There has been so much happening that I have been so tired or busy that I have not written about any of it, so I am going to get caught up and keep it brief.

I have my new harp! Right now it is sitting on the floor next to me, and begging me to pick it up and play it. But then my diary would be even farther behind. I finally paid for it yesternight and then with one thing or another I was not even able to take it out of its case until this morning when I woke back in my room. It was only a few days after when I gave Syllea the old harp that Mister Baraque had given me that I was finally able to pay for the new one. I feel like things are turning around; maybe preparing to give away the gold penny is enough to start the wind-spirits taking mercy on me. Though I did cut my finger cutting chips last night. I took the harp out of the case this morning, but have not yet played it, other than the night that Mister Dem and Miss Arrygg showed it to me in the first place. I feel so sure that its voice and mine will go well together. And I still feel like my intuition that I had to earn it myself, with my own hands, owing to no one but myself, was the right way forward. It will be my voice in its voice, and no more. I cannot wait to spend time with it. But maybe not today. There is too much to do today!

Mister Godwin is very eager. I like him, but I am also a little concerned about just how quickly he is going. Maybe that is how people are, or think they are, in the south, falling in love impossibly fast, or thinking they do. Mister Baraque also seems to think he is in love with me even though we barely spent any time together, and what little we learned about each other felt to me like we did not fit -- he is so on-the-inside, and I am so on-the-outside. I took the time to ask Mister Godwin about whether his interest was more about what the Bree-väki call "sleeping together" than what I would call wooing, but he insists it is wooing, and we even talked about what that means, so we are not just using the same word for different meanings. I just looked at the page before this and I was worrying about telling him about the necklace! That seems so long ago. Well, I told him, and he was a little disappointed, but a few days later I decided on a whim to try to remake it as the Lumi-väki might make it, make the lie a truth, and turn it into a bracelet too. Of course we do not make bracelets this way, but if I dye it and maybe add some beads it will be at least a little more like that, plus if I re-make it, it will be of Lumi-väki make!
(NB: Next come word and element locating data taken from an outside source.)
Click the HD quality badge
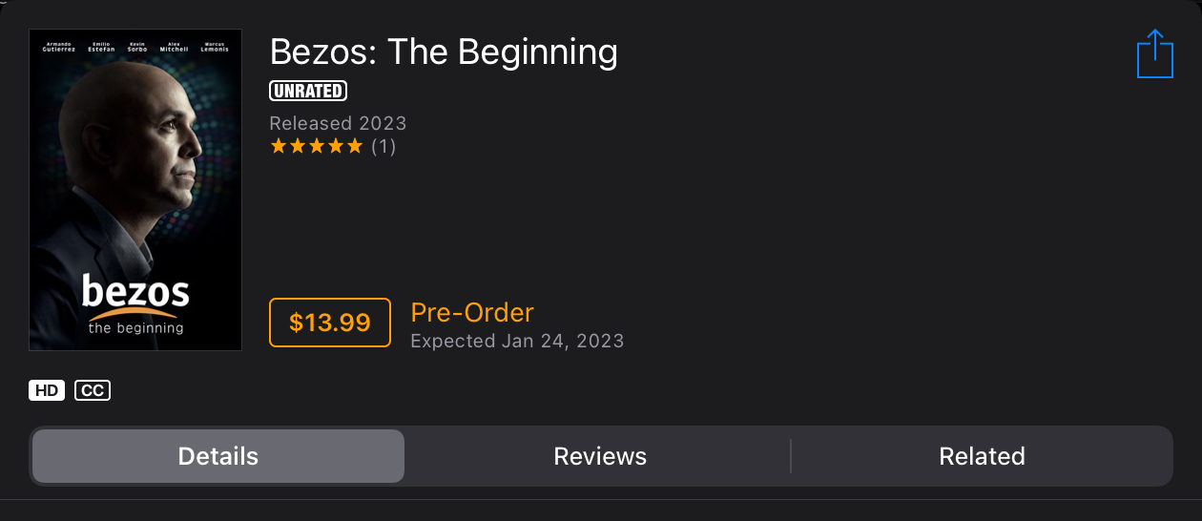This screenshot has height=521, width=1202. (x=48, y=390)
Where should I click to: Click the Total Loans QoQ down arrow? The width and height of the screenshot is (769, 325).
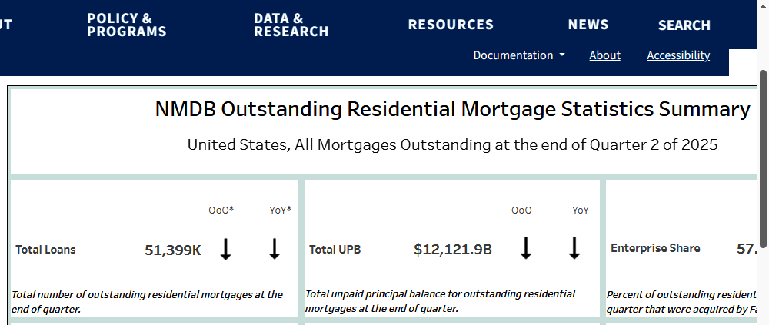(x=225, y=249)
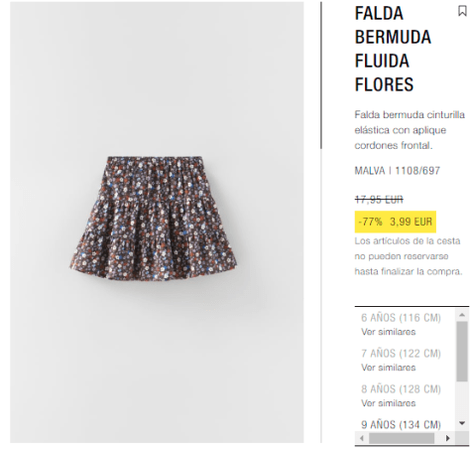Click the size list scroll-up arrow

coord(462,315)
Never mind that I really never did such crafts. I only need more blue and purple dyes, and some beads. Yesterday I explored Combe and Staddle and I found several places where blueberries will be coming in in two moons and I will be able to make a dye from the pulp. I tried using some jams and preserves but I only got a very faint color, especially on the stones. Anyway, Mister Godwin heard me call him rakas and now he is calling me that, but I am calling him pupu. I like the time I spend with him, and I like how he smells and feels. I just have to make sure he does not try to rush things. I have learned a hurtful lesson about getting too involved too quickly. Mister Dem wanted to warn me about him being with Miss Essie before, but it is not something I did not know, and it does not seem to mean anything, but I must still guard myself.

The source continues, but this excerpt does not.